1. Assume that the national accounts of a nation reveal that its external surplus is equivalent to 2 per cent of GDP and the private domestic sector is saving overall 3 per cent of GDP. We would also observe:
Answer: A fiscal deficit equal to 1 per cent of GDP.
2. The fact that the Portuguese government's fiscal balance has fallen from 4.2 per cent in 2015 to 2.1 per cent in 2016 allows us to conclude that it was seeking to decrease the size of government in the overall economic output.
Answer: False
3. In Year 1, the economy plunges into recession with nominal GDP growth falling to minus -1 per cent. The inflation rate is subdued at 2 per cent per annum. The outstanding public debt is equal to the value of the nominal GDP and the nominal interest rate is equal to 2 per cent (and this is the rate the government pays on all outstanding debt).
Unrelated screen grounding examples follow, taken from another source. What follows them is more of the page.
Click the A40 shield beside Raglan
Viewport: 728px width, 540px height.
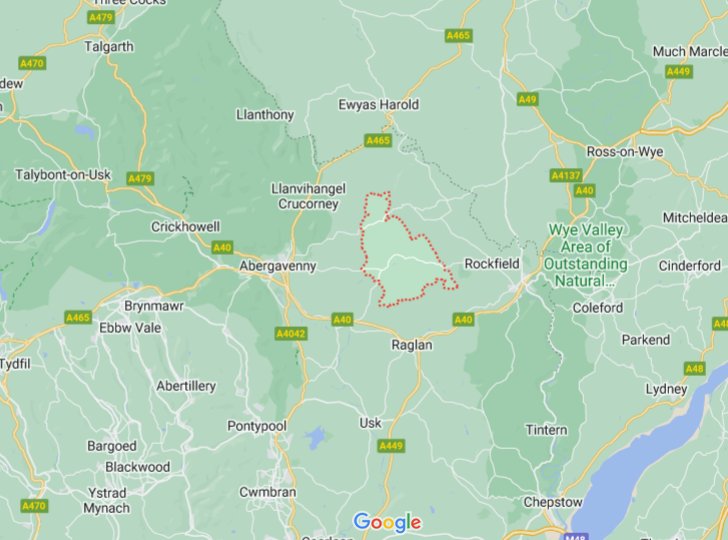click(463, 319)
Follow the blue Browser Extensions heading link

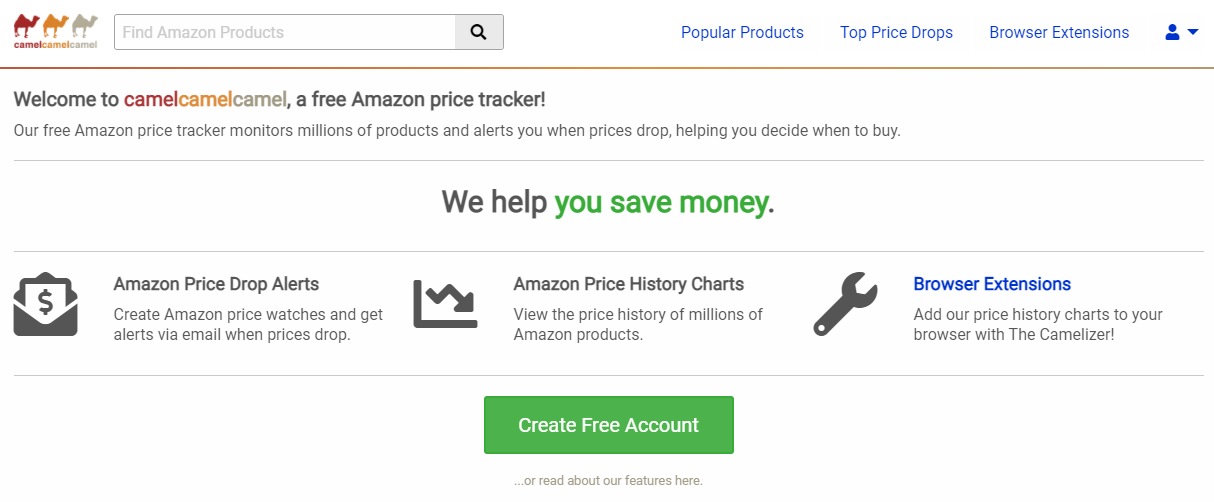[x=992, y=284]
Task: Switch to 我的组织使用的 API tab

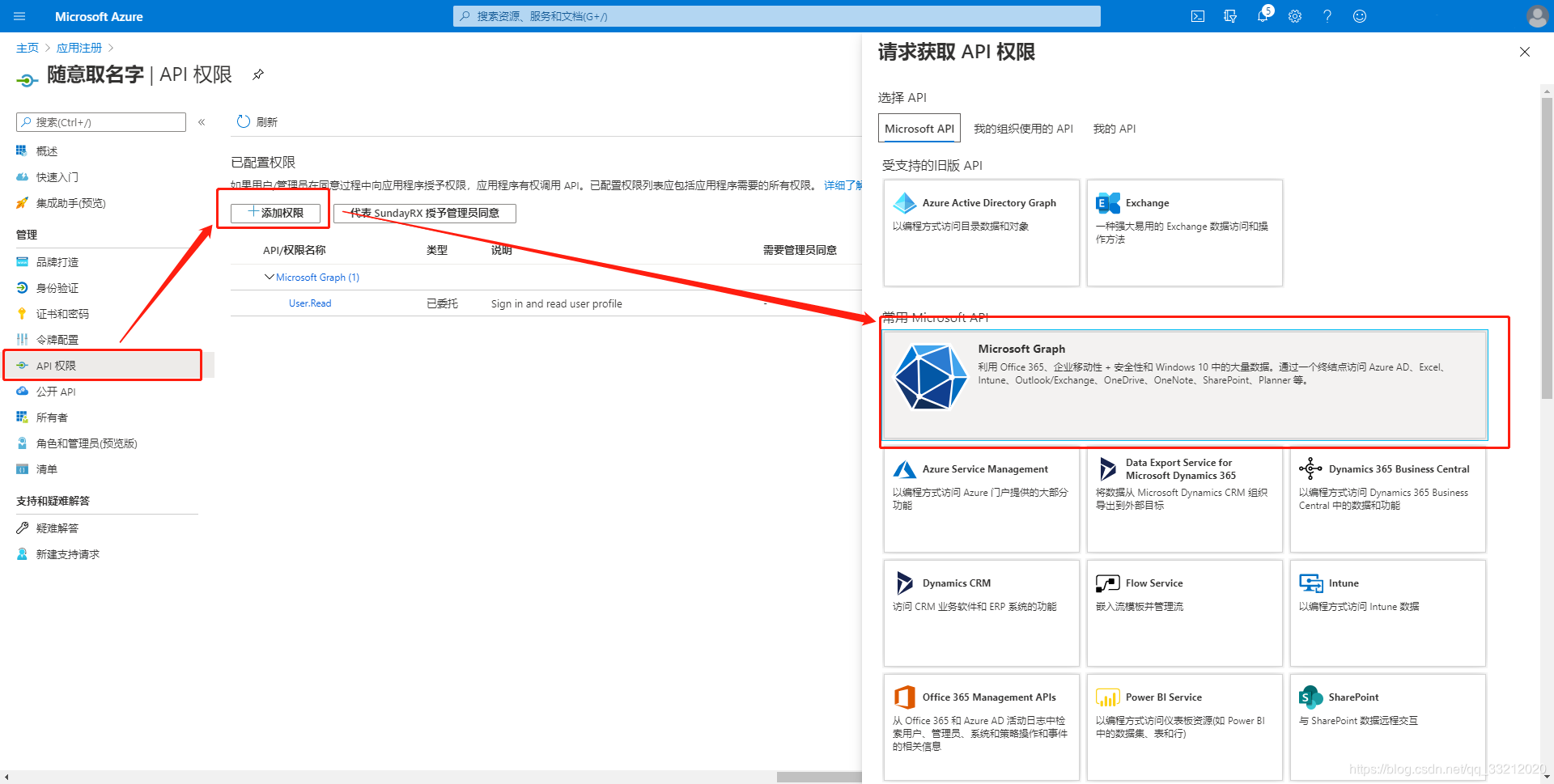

The government's fiscal balance net of interest payments goes into deficit equivalent to 1 per cent of GDP and the debt ratio rises by 4 per cent. In Year 2, the government stimulates the economy and pushes the primary fiscal deficit out to 4 per cent of GDP in recognition of the severity of the recession. In doing so it stimulates aggregate demand and the economy records a 4 per cent nominal GDP growth rate. The central bank holds the nominal interest rate constant but inflation falls to 1 per cent given the slack nature of the economy the previous year. Under these circumstances, the public debt ratio falls even though the fiscal deficit has risen because of the real growth in the economy.